Thursday, September 06, 2018

Varna, Caste, and the Dalits in India

[D]espite its longevity, caste, and caste oppression, is not a popular theme in India.

In Telangana, which had its own feudal ruler, ‘every untouchable family in every village had to give up their first male child as soon as he learned to talk and walk. They would bring him to the dora [landlord] to work in his household as a slave until death.’ Other castes suffered too. This wasn’t, as Gidla writes, ‘a traditional system,’ but one instituted in the late 19th century to allow the large-scale cultivation of tobacco and cotton. The peasants, aided by the Communist Party, rose up and fought this servitude. By now the brahmins were in power in Delhi. No untouchable or low-caste Hindu harboured many illusions. Some even feared that after the British withdrawal things would get worse for them. They did. The Indian army invaded the city of Hyderabad in Telangana, deposing its rulers, but then turned its guns on the peasants, detaining, torturing and raping thousands and evicting them from the land. The more progressive elements in the Congress Party may have believed that with industrialisation and modernisation the problem of caste would solve itself. It never did. Capitalism itself may be caste, colour and gender-blind but the dominant classes utilise these divisions to preserve their own rule.

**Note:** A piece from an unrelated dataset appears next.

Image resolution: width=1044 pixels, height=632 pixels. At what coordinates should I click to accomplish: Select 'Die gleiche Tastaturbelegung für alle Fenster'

In 2012 the Indian and Western media extensively covered the gang rape and murder of a single woman in Delhi, largely because students and feminist groups had protested on the streets and made it an issue; that same year 1574 Dalit women were raped and 651 Dalits murdered. Add to this the regular mob punishment of Dalit and low-caste women: they are forcibly stripped then paraded through villages to humiliate them further. Politically a democracy, constitutionally secular, India has, since 1947, been a caste Hindu dictatorship. – Tariq Ali (from his review cited below)

I want to recommend, without reservation, Tariq Ali’s review of Sujatha Gilda’s book, Ants Among Elephants: An Untouchable Family and the Making of Modern India (Farrar, Straus and Giroux, 2017), “The Unseeables, in the latest issue of the London Review of Books, Vol. 40, No. 16 (30 August 2018).

See too Pankaj Mishra’s review, “God’s Oppressed Children,” for The New York Review of Books, December 21, 2017.

[A self-imposed time constraint precludes the use of subscript diacritic dots in what follows, hence, for example, the ‘s’ in ksatriya should be pronounced more like ‘sh.’] 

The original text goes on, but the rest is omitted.